Some of you fockers are depressing. It's just a focking noise and it can't hurt you. Stop focusing on it and get back to enjoying life regardless of it. Stay busy, don't talk about it, have conversations, take up hobbies and get out of your own way.
First I thought you were joking, because there are even some so-called professionals whose thoughts align with the above, and so I hoped you were being sarcastic.
I have to say, if you were sincere, then your earlier post in another thread summarizes it well:
In my opinion most people won't feel too deeply about others' issues because they're so focused on their own. Honestly, myself included. We can give to charity and feel briefly for others, but if it's not any issue affecting our children, spouse or immediate family then we don't generally put a lot of effort in to understand and console.
Tinnitus is not the same for everyone. The scale literally goes from it being something you can only hear when you plug your ears to being tortured with highly reactive, multi-tone tinnitus that you can't mask anywhere, which pierces through your brain and incapacitates you to a level you couldn't imagine.
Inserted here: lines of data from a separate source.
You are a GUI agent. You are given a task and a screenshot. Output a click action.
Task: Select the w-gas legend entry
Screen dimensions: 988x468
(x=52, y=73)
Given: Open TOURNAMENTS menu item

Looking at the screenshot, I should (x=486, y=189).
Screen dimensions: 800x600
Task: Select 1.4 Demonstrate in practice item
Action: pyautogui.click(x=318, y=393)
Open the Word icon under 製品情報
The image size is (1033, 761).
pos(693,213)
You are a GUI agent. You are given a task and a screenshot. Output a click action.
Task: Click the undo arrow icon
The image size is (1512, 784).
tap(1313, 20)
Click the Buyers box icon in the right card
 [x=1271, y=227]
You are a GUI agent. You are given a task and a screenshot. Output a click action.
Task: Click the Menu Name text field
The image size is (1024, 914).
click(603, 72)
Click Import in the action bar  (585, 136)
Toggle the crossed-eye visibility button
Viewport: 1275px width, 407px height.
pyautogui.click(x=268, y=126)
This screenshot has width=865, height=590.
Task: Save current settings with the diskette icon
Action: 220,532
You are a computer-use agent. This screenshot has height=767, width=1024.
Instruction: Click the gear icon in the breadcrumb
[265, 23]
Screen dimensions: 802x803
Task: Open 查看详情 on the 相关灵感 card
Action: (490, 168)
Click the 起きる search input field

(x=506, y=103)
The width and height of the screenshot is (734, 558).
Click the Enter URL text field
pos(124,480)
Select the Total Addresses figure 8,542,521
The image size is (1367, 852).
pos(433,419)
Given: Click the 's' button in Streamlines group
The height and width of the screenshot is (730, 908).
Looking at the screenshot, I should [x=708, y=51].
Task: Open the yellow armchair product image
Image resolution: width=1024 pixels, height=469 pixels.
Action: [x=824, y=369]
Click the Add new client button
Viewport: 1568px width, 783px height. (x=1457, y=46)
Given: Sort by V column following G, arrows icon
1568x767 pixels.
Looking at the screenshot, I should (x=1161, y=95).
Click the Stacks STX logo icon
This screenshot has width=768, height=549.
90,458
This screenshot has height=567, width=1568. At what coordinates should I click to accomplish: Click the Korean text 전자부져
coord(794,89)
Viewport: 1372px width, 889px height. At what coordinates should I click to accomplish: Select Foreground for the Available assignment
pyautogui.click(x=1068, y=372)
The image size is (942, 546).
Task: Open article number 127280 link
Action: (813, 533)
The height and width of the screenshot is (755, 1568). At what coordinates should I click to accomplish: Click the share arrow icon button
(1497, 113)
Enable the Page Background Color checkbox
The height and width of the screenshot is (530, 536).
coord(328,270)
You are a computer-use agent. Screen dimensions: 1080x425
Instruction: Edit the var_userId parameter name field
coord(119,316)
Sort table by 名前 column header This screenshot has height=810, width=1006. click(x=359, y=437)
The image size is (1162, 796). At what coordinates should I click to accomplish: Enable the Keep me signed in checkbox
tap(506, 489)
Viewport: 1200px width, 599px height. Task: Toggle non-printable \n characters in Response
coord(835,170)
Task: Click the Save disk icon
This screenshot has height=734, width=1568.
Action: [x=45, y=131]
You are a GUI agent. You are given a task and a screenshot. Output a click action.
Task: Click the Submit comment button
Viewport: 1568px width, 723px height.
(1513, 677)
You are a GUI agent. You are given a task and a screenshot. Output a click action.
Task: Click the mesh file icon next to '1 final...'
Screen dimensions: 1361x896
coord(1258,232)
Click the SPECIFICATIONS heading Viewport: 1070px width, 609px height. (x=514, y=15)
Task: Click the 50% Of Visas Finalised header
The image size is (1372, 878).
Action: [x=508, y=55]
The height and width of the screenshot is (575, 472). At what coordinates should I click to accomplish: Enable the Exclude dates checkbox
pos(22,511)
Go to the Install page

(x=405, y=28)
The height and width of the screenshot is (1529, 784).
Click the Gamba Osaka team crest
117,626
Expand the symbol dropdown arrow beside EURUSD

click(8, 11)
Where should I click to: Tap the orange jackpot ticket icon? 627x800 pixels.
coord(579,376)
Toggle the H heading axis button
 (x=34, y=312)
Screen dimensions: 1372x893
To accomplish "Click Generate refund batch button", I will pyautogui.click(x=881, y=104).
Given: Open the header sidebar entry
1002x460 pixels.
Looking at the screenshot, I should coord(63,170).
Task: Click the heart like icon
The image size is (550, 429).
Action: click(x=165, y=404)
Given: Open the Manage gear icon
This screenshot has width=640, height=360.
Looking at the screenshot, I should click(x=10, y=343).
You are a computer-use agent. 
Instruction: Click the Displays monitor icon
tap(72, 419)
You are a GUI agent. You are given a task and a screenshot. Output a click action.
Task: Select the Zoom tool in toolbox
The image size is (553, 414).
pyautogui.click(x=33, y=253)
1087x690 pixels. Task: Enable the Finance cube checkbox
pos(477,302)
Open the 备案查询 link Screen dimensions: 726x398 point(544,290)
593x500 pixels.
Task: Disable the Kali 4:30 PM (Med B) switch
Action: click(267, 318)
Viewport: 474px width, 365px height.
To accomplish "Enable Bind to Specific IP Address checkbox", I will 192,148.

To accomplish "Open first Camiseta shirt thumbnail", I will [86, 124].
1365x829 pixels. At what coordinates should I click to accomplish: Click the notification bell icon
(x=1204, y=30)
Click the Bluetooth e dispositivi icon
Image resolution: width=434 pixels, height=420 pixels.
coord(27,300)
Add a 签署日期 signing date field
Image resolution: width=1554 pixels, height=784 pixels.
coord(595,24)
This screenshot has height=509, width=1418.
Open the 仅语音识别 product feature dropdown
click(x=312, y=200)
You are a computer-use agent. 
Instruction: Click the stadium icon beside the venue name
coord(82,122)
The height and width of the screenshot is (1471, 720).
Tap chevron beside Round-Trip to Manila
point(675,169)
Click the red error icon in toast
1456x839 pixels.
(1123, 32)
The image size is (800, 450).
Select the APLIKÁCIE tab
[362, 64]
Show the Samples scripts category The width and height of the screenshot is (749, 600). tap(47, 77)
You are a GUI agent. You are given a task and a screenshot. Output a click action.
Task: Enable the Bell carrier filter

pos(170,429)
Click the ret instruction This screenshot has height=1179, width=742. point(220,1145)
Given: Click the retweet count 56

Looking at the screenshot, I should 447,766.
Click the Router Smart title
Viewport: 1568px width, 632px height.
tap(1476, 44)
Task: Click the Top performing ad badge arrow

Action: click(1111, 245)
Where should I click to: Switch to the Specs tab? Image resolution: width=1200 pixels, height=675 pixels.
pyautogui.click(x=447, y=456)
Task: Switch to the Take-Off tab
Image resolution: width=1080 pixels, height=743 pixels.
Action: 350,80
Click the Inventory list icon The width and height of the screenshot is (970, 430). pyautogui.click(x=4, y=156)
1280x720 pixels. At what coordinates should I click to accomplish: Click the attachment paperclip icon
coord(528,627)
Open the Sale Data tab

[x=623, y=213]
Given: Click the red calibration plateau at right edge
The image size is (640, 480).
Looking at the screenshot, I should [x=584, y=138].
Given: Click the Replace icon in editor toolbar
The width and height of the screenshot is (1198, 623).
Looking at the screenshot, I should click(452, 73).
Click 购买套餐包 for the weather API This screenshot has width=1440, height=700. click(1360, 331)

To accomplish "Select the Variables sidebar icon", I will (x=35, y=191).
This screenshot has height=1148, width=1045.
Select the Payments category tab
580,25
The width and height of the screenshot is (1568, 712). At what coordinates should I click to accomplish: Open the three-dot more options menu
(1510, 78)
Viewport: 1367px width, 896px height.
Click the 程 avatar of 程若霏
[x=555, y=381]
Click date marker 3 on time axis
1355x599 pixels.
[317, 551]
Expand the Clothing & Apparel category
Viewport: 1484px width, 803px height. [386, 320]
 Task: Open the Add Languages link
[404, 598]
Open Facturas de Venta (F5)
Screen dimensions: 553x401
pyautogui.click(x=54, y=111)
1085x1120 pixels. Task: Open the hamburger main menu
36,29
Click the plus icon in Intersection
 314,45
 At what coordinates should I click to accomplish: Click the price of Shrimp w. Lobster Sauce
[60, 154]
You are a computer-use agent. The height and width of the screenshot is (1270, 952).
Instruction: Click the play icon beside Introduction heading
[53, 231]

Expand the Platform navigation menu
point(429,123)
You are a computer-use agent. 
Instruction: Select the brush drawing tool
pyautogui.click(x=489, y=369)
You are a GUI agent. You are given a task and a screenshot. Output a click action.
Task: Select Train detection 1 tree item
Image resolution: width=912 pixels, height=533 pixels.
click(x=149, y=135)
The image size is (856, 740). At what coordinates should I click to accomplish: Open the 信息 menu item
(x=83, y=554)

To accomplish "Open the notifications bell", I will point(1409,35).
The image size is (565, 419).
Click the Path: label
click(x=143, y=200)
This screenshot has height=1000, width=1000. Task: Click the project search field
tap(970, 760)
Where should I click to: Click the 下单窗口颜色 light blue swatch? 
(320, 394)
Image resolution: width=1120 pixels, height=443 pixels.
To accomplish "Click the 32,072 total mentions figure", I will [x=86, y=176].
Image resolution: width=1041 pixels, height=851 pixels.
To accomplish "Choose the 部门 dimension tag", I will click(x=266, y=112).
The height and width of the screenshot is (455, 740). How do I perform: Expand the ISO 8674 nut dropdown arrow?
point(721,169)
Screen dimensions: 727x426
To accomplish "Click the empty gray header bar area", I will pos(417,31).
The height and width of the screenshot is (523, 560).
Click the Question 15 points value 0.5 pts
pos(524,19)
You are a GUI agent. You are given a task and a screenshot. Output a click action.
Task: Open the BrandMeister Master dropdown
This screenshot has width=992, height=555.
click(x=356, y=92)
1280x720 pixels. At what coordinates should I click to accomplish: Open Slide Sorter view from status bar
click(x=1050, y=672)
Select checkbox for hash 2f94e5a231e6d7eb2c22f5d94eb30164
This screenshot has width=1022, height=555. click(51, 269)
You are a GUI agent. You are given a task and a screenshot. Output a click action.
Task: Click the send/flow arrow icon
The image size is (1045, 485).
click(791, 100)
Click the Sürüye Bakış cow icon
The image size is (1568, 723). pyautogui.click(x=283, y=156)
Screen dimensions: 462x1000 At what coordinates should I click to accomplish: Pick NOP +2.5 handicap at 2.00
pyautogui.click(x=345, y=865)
It's basically the difference of some music playing a mile away that you can barely hear to being blasted with large studio speakers in a confined, small room.
Please try to have some respect and empathy for those who are on the worse end of the spectrum. We have lost genuinely wonderful, caring, loving people to the consequences of severe tinnitus - those people are no longer with us to defend themselves and the actions they took, but let it be absolutely clear; they were not weak, it was not just a focking noise, and there was no option of just staying busy and taking up some new hobbies; their tinnitus was soul-crushing, life-altering, utterly debilitating. And please make no mistake; this it can be, for any of us. I'm 100% convinced that there is a level of tinnitus that nobody, not even the strongest of minds can survive.
All this said, I actually agree staying busy, avoiding making it the center of your thoughts as much as possible, were it through hobbies or so, can be very helpful for the garden variety of tinnitus. And some people definitely benefit not constantly reading about tinnitus.
But your comment, applying it across the board, is what too many in the general population without tinnitus (or with mild tinnitus) think. That thinking needs to be fought back at all costs.